# Your task
Return the lines below with nothing changed.

# Records to use
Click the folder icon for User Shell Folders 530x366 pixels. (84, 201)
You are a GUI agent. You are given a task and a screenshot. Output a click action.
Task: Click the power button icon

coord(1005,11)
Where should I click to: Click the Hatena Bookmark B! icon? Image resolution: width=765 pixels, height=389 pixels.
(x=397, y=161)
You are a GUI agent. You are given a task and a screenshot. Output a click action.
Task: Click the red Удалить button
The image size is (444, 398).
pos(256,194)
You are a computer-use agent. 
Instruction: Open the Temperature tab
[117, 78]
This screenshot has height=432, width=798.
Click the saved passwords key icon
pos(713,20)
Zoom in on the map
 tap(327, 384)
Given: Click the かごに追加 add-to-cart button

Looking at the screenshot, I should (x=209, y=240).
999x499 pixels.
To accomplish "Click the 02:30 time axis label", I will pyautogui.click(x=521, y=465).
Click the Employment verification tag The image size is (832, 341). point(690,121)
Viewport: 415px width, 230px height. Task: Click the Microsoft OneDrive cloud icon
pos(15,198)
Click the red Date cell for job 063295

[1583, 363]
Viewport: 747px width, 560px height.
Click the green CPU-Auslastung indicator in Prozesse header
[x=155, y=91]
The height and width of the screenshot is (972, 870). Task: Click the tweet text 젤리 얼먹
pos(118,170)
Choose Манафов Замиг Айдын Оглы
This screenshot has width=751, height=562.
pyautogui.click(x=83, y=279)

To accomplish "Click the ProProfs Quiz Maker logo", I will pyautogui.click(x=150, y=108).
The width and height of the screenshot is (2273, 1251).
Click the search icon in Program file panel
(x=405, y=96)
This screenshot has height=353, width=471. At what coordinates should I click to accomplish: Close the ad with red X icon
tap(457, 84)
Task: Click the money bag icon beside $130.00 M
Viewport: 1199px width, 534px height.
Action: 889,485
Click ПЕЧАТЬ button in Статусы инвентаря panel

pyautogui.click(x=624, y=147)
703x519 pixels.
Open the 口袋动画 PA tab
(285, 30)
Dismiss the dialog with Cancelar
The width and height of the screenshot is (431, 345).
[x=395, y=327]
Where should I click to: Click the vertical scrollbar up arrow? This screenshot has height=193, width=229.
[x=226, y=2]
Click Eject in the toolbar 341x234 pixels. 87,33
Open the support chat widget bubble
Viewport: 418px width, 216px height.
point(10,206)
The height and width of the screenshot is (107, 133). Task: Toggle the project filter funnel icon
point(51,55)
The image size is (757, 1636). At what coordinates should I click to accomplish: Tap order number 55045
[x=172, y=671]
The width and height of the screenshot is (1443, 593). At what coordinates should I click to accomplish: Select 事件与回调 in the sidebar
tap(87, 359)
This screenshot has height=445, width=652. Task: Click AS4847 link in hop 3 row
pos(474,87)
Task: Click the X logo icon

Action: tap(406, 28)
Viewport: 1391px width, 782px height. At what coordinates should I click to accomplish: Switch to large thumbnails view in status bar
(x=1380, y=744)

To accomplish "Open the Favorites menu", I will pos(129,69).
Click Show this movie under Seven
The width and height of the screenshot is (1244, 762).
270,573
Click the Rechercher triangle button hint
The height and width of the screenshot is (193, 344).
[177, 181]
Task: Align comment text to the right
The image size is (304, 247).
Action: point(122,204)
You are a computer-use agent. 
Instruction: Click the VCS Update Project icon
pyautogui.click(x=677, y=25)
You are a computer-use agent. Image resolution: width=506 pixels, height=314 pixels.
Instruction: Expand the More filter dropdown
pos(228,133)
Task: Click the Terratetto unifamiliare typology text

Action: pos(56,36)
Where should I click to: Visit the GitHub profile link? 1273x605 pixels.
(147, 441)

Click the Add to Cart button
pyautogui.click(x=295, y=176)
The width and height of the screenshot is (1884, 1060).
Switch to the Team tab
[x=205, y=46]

# Task result
Click the folder icon for User Shell Folders 530x366 pixels. (84, 201)
You are a GUI agent. You are given a task and a screenshot. Output a click action.
Task: Click the power button icon

coord(1005,11)
Where should I click to: Click the Hatena Bookmark B! icon? Image resolution: width=765 pixels, height=389 pixels.
(x=397, y=161)
You are a GUI agent. You are given a task and a screenshot. Output a click action.
Task: Click the red Удалить button
The image size is (444, 398).
pos(256,194)
You are a computer-use agent. 
Instruction: Open the Temperature tab
[117, 78]
This screenshot has height=432, width=798.
Click the saved passwords key icon
pos(713,20)
Zoom in on the map
 tap(327, 384)
Given: Click the かごに追加 add-to-cart button

Looking at the screenshot, I should (x=209, y=240).
999x499 pixels.
To accomplish "Click the 02:30 time axis label", I will pyautogui.click(x=521, y=465).
Click the Employment verification tag The image size is (832, 341). point(690,121)
Viewport: 415px width, 230px height. Task: Click the Microsoft OneDrive cloud icon
pos(15,198)
Click the red Date cell for job 063295

[1583, 363]
Viewport: 747px width, 560px height.
Click the green CPU-Auslastung indicator in Prozesse header
[x=155, y=91]
The height and width of the screenshot is (972, 870). Task: Click the tweet text 젤리 얼먹
pos(118,170)
Choose Манафов Замиг Айдын Оглы
This screenshot has width=751, height=562.
pyautogui.click(x=83, y=279)

To accomplish "Click the ProProfs Quiz Maker logo", I will pyautogui.click(x=150, y=108).
The width and height of the screenshot is (2273, 1251).
Click the search icon in Program file panel
(x=405, y=96)
This screenshot has height=353, width=471. At what coordinates should I click to accomplish: Close the ad with red X icon
tap(457, 84)
Task: Click the money bag icon beside $130.00 M
Viewport: 1199px width, 534px height.
Action: 889,485
Click ПЕЧАТЬ button in Статусы инвентаря panel

pyautogui.click(x=624, y=147)
703x519 pixels.
Open the 口袋动画 PA tab
(285, 30)
Dismiss the dialog with Cancelar
The width and height of the screenshot is (431, 345).
[x=395, y=327]
Where should I click to: Click the vertical scrollbar up arrow? This screenshot has height=193, width=229.
[x=226, y=2]
Click Eject in the toolbar 341x234 pixels. 87,33
Open the support chat widget bubble
Viewport: 418px width, 216px height.
point(10,206)
The height and width of the screenshot is (107, 133). Task: Toggle the project filter funnel icon
point(51,55)
The image size is (757, 1636). At what coordinates should I click to accomplish: Tap order number 55045
[x=172, y=671]
The width and height of the screenshot is (1443, 593). At what coordinates should I click to accomplish: Select 事件与回调 in the sidebar
tap(87, 359)
This screenshot has height=445, width=652. Task: Click AS4847 link in hop 3 row
pos(474,87)
Task: Click the X logo icon

Action: tap(406, 28)
Viewport: 1391px width, 782px height. At what coordinates should I click to accomplish: Switch to large thumbnails view in status bar
(x=1380, y=744)

To accomplish "Open the Favorites menu", I will pos(129,69).
Click Show this movie under Seven
The width and height of the screenshot is (1244, 762).
270,573
Click the Rechercher triangle button hint
The height and width of the screenshot is (193, 344).
[177, 181]
Task: Align comment text to the right
The image size is (304, 247).
Action: point(122,204)
You are a computer-use agent. 
Instruction: Click the VCS Update Project icon
pyautogui.click(x=677, y=25)
You are a computer-use agent. Image resolution: width=506 pixels, height=314 pixels.
Instruction: Expand the More filter dropdown
pos(228,133)
Task: Click the Terratetto unifamiliare typology text

Action: pos(56,36)
Where should I click to: Visit the GitHub profile link? 1273x605 pixels.
(147, 441)

Click the Add to Cart button
pyautogui.click(x=295, y=176)
The width and height of the screenshot is (1884, 1060).
Switch to the Team tab
[x=205, y=46]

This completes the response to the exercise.